▶ [TASK OBJECTIVE]: Your answer must be an exact copy of the records, minus any pictures.

▶ [Saved entries]:
______________________________

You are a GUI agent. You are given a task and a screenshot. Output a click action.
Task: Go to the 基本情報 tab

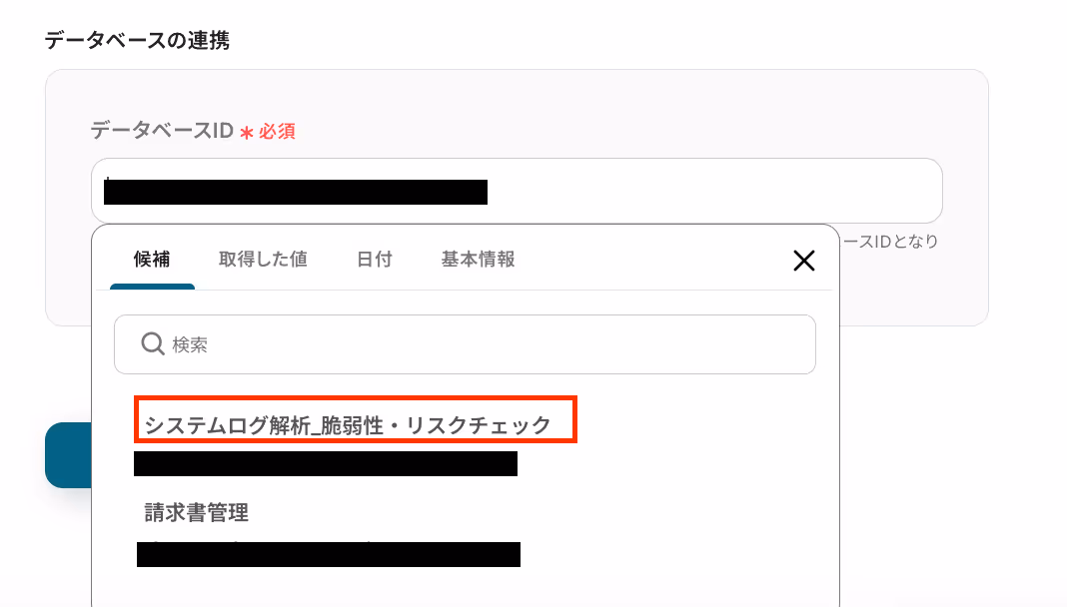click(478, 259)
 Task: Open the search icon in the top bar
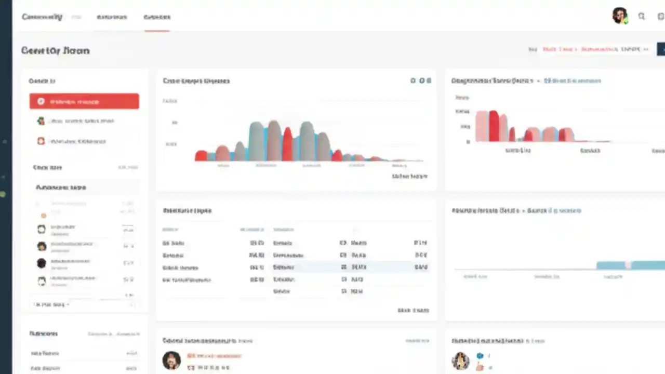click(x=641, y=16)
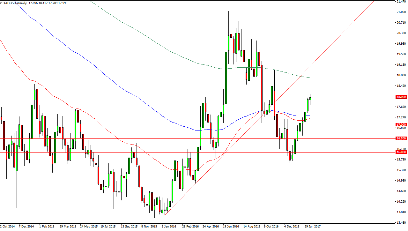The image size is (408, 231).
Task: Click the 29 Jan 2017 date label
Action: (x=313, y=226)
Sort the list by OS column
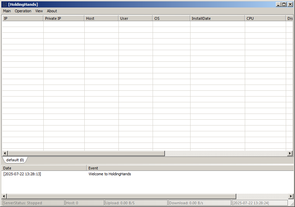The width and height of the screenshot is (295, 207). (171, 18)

______________________________

▶ [EXERCISE RESULT]:
You are a GUI agent. You are given a task and a screenshot. Output a click action.
Task: Go to the 基本情報 tab

click(478, 259)
 Task: Open the search icon in the top bar
click(x=641, y=16)
The image size is (408, 231).
Task: Click the 29 Jan 2017 date label
Action: (x=313, y=226)
Sort the list by OS column
The width and height of the screenshot is (295, 207). (171, 18)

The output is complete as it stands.